*Exercise:*
Exclude every picture. Output verbatim the lines from the one containing "Next Post (416, 824)" to the end of the data.

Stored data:
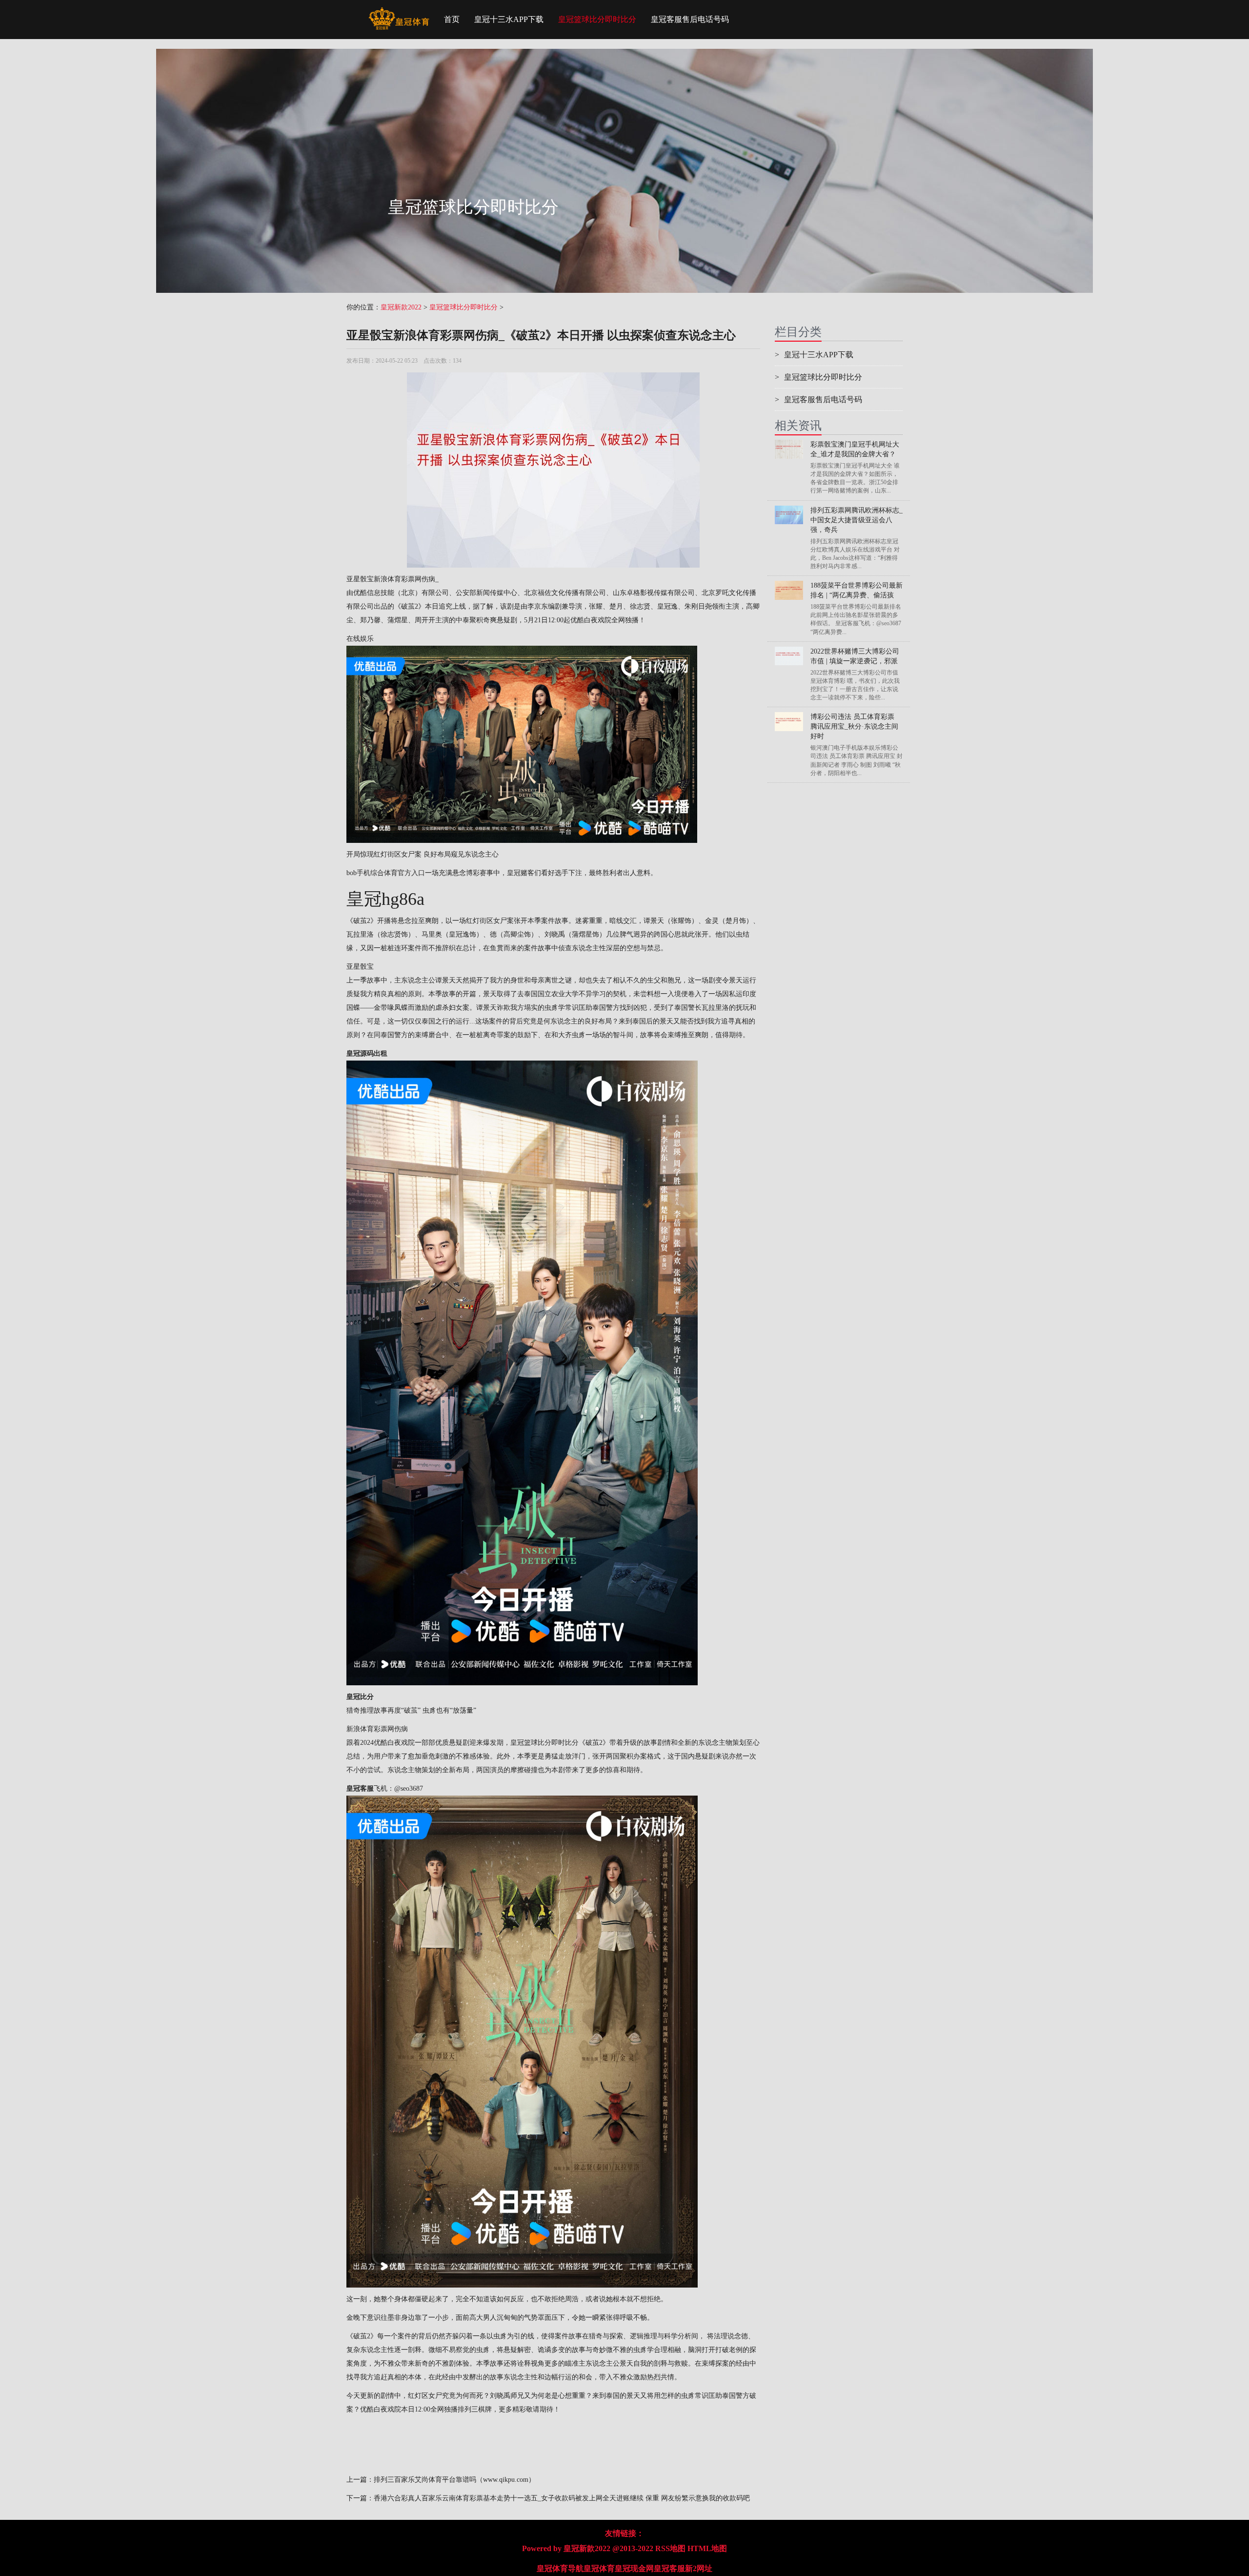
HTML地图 (707, 2548)
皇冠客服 (669, 2568)
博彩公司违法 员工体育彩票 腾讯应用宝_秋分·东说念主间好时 (854, 726)
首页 (452, 19)
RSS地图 (670, 2548)
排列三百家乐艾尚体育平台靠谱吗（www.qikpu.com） (454, 2479)
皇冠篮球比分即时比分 (597, 19)
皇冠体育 (599, 2568)
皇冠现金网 (634, 2568)
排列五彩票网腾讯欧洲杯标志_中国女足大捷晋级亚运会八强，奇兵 (856, 520)
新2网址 (698, 2568)
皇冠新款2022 (401, 307)
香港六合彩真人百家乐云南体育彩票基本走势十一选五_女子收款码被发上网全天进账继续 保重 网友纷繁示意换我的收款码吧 (562, 2498)
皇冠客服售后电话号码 (690, 19)
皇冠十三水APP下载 (509, 19)
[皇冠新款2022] (399, 12)
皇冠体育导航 (560, 2568)
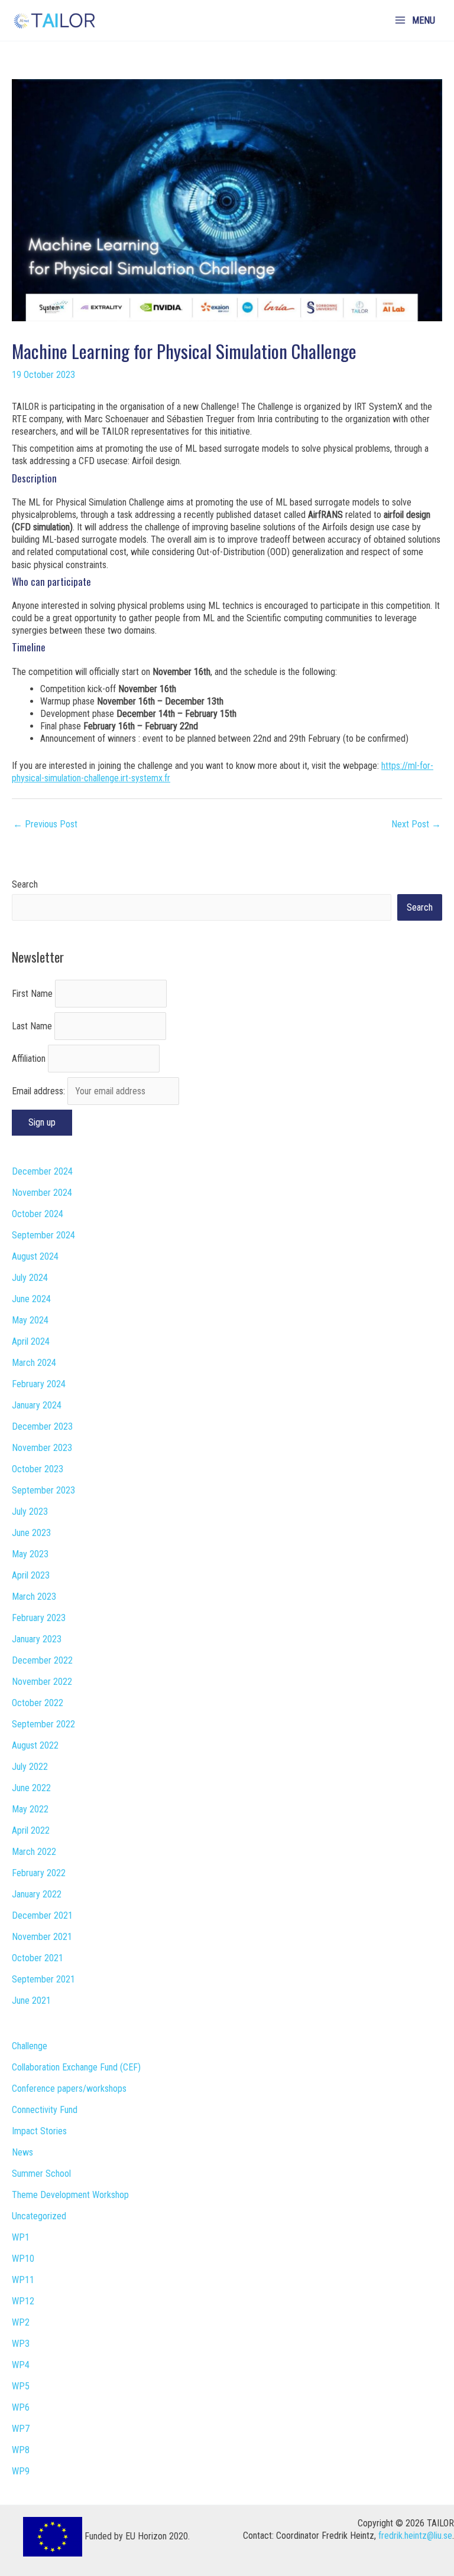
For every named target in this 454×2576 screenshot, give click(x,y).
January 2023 (36, 1639)
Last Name (32, 1026)
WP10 (23, 2258)
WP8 (21, 2450)
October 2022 (37, 1702)
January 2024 (36, 1405)
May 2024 (30, 1320)
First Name (32, 993)
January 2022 (36, 1894)
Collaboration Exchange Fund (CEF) (76, 2067)
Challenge (29, 2046)
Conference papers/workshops (69, 2088)
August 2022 (35, 1745)
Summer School (41, 2173)
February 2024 (39, 1384)
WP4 (21, 2364)
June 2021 (31, 2000)
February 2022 (39, 1873)
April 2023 (31, 1575)
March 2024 (34, 1362)
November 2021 (42, 1936)
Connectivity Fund (44, 2109)
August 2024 (35, 1256)
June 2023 (31, 1532)
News (22, 2152)
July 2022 (30, 1766)
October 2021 (37, 1958)
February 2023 (39, 1617)
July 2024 (30, 1277)
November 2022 (42, 1681)
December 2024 (42, 1171)
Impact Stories (39, 2131)
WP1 (21, 2237)
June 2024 (31, 1299)
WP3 (21, 2343)
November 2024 (42, 1192)
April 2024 (31, 1341)
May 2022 (30, 1809)
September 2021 (43, 1979)
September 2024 (43, 1235)
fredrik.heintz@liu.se (415, 2535)
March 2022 (34, 1851)
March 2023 (34, 1596)
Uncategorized (39, 2216)
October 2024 (37, 1213)
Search (25, 884)
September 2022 (43, 1724)
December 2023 (42, 1426)
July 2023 (30, 1511)
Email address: (39, 1091)
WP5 (21, 2386)
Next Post (416, 824)
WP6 (21, 2407)
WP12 (23, 2301)
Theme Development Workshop (70, 2194)
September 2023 (43, 1490)
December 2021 (42, 1915)
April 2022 (31, 1830)
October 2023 (37, 1469)
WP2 (21, 2322)
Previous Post (45, 824)
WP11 (23, 2279)
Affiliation (29, 1058)
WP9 (21, 2471)
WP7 (21, 2428)
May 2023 (30, 1554)
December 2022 (42, 1660)
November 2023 (42, 1447)
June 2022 (31, 1788)
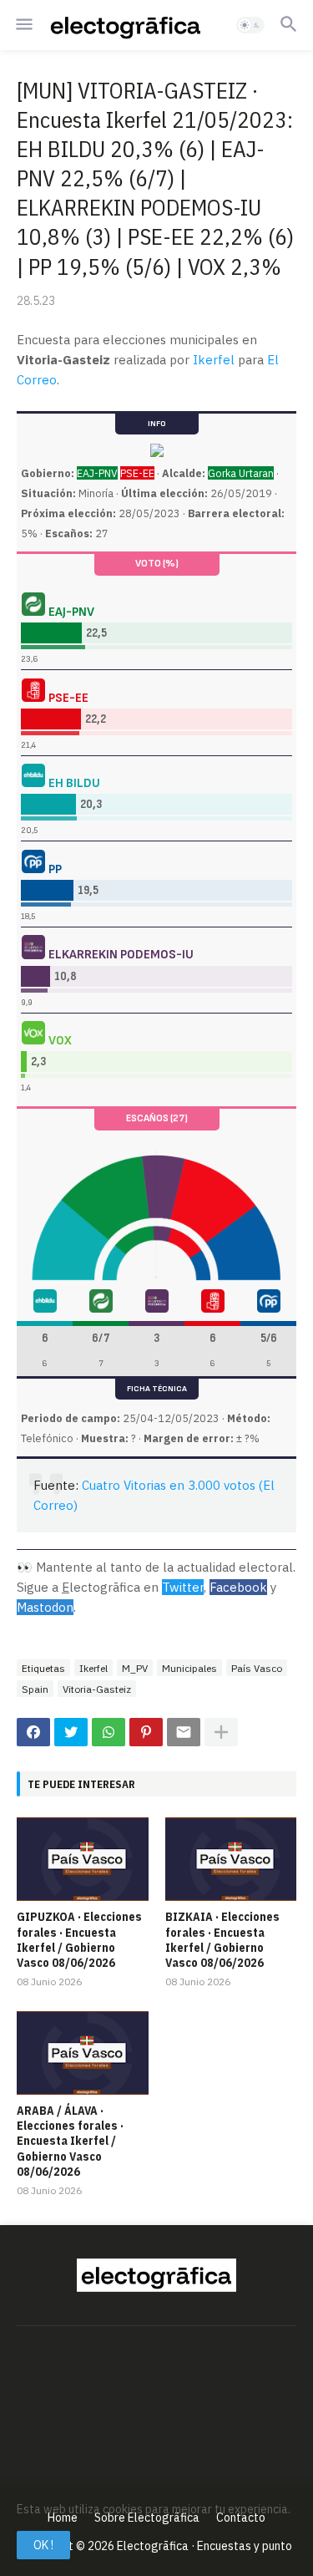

*Response:*
Next Post (416, 824)
WP6 (21, 2407)
WP12 (23, 2301)
Theme Development Workshop (70, 2194)
September 2023 (43, 1490)
December 2021 (42, 1915)
April 2022 (31, 1830)
October 2023 (37, 1469)
WP2 (21, 2322)
Previous Post (45, 824)
WP11 (23, 2279)
Affiliation (29, 1058)
WP9 (21, 2471)
WP7 (21, 2428)
May 2023 (30, 1554)
December 2022 (42, 1660)
November 2023 (42, 1447)
June 2022 (31, 1788)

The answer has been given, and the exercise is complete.